A.Ag Χορός 975-1034

Paul,

οἳ δ’ οὔποτ’ ἐλπίσαντες
It looks like expectation would be a reasonable gloss here. ἐλπίσαντες is negated, so we have a scenario where things have not turned out according to expectation. It isn’t perfectly clear what was expected but Smyth’s translation …

… or they who, beyond their hope, have reaped a rich harvest of possessions

… makes it sound like there expectations were of a positive sort. — I have not reached this point in the text (Thucy. 3.70.6 discussion!) — Looking at LSJ the expectations appear to get the positive/negative coloring from the co-text, the ἐλπίς word group being used in a neutral manner.

In the NT I haven’t encountered a negative co-text where ἐλπίς is related to anything feared or dreaded. Louw & Nida[1] don’t show any semantic domain that would support a neutral concept like expectation. Doubtless some English translation must have used that word for some instance of the ἐλπίς word group. But I don’t think NT ἐλπίς is a neutral word.

[1]Johannes P. Louw and Eugene A. Nida, Editors
Copyright © 1988, 1989 by the United Bible Societies, New York, NY 10023
Second Edition.

My post was somewhat unclear. I think ἐλπίσαντες has a somewhat positive sense here and that’s why I called it NT-like. I think οἳ δ’ οὔποτ’ ἐλπίσαντες means “they, never even hoping for it” i.e. something “beyond reasonable hope” or “more than they hoped for”.

I was wondering if there was something going on here on a larger scale, whether this ἐλπίς “texture” means anything.

I just checked back in LSJ for the ἐλπίς verb-noun word group. My speculation relative to a purely neutral sense in the earlier literature does not seem to be supported by the evidence. It seems that expectation is only one semantic component of ἐλπίς. Fear of or desire for the object of this expectation is not a notion that can be completely separated from the word.

1025
εἰ δὲ μὴ τεταγμένα
μοῖρα μοῖραν ἐκ θεῶν
εἶργε μὴ πλέον φέρειν,
προφθάσασα καρδία
γλῶσσαν ἂν τάδ’ ἐξέχει.

Denniston-Page (D-P) parse the awkward protasis joining ἐκ θεῶν to the verb εἶργε, prevent by divine decree.

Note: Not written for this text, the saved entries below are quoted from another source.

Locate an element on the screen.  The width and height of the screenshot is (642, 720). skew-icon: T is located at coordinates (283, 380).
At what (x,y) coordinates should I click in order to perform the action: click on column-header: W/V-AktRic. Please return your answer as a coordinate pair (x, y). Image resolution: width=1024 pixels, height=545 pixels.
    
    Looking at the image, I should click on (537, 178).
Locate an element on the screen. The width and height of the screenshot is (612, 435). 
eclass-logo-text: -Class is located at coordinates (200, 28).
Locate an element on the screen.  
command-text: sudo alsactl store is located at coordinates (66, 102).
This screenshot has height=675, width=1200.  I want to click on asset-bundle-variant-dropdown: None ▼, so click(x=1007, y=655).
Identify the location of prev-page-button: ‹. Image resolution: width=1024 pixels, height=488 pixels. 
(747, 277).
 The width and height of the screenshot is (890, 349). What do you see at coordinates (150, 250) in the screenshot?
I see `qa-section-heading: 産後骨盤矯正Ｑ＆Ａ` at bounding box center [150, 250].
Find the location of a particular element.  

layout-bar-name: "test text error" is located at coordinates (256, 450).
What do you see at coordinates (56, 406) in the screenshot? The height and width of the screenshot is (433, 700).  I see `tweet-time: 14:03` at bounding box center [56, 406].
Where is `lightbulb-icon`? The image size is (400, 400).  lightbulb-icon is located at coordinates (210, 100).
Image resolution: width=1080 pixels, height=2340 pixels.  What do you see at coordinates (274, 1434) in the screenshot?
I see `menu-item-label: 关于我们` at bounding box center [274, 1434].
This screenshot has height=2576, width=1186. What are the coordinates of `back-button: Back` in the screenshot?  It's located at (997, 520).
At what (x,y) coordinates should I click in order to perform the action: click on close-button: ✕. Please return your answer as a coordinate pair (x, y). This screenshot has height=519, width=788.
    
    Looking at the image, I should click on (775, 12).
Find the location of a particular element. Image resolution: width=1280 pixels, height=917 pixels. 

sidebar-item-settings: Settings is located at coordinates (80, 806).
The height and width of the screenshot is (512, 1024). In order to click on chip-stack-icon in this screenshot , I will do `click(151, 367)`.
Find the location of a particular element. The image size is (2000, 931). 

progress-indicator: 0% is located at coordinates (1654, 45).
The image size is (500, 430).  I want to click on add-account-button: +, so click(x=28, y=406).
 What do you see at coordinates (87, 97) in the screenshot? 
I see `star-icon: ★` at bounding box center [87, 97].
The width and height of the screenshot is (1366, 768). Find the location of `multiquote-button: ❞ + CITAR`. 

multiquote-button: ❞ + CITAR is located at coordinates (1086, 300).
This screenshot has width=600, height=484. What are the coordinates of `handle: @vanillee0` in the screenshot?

I suppose that is possible. Lattimore puts it up front: “Had the gods not so ordained that fate should stand against fate…” and C. Collard appears to hang it on μοῖρα "… one man’s status in life set by heaven preventing … " which is similar to Smyth “And unless one fate ordained of the gods restrains another fate … .” All three of these renderings avoid making ἐκ θεῶν an adverbial, though Lattimore might be understood that way since he opens up with a subordinate participle clause, a contextualizer of sorts. It looks to me like Lattimore makes ἐκ θεῶν qualify the entire protasis not just the verb.

These are the most literal translations I have on hand. The others were very free. When the going gets tough, the translation gets loose.